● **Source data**
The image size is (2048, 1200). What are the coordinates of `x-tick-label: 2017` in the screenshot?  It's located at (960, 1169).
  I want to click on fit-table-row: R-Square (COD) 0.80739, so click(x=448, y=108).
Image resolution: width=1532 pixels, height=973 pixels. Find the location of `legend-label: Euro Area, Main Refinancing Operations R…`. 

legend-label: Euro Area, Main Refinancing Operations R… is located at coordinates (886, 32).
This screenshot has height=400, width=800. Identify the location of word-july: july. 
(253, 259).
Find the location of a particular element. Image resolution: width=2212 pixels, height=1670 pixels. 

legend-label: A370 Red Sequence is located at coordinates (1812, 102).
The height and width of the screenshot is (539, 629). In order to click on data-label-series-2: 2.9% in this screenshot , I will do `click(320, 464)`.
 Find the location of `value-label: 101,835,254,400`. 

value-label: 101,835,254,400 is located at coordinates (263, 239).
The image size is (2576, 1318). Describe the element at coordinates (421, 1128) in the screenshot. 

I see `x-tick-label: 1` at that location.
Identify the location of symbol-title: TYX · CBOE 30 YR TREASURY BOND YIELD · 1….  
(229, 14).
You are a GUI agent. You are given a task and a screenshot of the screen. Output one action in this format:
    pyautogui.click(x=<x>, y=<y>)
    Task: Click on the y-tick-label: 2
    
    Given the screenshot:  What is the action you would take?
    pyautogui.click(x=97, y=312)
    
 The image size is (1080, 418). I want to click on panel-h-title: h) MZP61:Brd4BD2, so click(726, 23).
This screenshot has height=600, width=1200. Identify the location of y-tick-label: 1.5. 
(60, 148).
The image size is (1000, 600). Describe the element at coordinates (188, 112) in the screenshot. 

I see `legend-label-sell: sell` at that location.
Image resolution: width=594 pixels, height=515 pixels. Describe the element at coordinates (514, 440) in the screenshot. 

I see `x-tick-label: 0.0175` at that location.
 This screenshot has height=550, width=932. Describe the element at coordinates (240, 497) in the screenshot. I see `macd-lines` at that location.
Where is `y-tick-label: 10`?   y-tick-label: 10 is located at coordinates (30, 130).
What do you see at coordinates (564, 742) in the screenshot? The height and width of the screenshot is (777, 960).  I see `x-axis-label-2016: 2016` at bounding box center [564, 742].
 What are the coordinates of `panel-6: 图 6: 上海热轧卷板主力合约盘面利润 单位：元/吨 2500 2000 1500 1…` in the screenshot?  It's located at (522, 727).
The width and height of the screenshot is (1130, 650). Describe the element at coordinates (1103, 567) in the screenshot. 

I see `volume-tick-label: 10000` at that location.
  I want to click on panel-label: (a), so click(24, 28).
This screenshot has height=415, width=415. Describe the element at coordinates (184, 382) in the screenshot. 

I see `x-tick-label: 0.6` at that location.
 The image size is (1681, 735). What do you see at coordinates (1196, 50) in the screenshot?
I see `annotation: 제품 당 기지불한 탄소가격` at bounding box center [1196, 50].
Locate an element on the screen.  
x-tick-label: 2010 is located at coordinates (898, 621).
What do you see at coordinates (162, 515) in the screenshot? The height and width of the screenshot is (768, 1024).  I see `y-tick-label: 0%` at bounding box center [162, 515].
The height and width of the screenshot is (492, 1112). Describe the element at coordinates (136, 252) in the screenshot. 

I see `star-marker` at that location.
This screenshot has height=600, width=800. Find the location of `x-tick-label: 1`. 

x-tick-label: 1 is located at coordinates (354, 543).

● **Exercise goal**
Rewrite the entries from the line holding "Identify the location of symbol-title: TYX" through the line holding "coordinates (30, 130).", inclusive, swapping "Identify" for "Give" and leaving everything else unchanged.

● **Answer section**
Give the location of symbol-title: TYX · CBOE 30 YR TREASURY BOND YIELD · 1….  
(229, 14).
You are a GUI agent. You are given a task and a screenshot of the screen. Output one action in this format:
    pyautogui.click(x=<x>, y=<y>)
    Task: Click on the y-tick-label: 2
    
    Given the screenshot:  What is the action you would take?
    pyautogui.click(x=97, y=312)
    
 The image size is (1080, 418). I want to click on panel-h-title: h) MZP61:Brd4BD2, so click(726, 23).
This screenshot has height=600, width=1200. Give the location of y-tick-label: 1.5. 
(60, 148).
The image size is (1000, 600). Describe the element at coordinates (188, 112) in the screenshot. 

I see `legend-label-sell: sell` at that location.
Image resolution: width=594 pixels, height=515 pixels. Describe the element at coordinates (514, 440) in the screenshot. 

I see `x-tick-label: 0.0175` at that location.
 This screenshot has height=550, width=932. Describe the element at coordinates (240, 497) in the screenshot. I see `macd-lines` at that location.
Where is `y-tick-label: 10`?   y-tick-label: 10 is located at coordinates (30, 130).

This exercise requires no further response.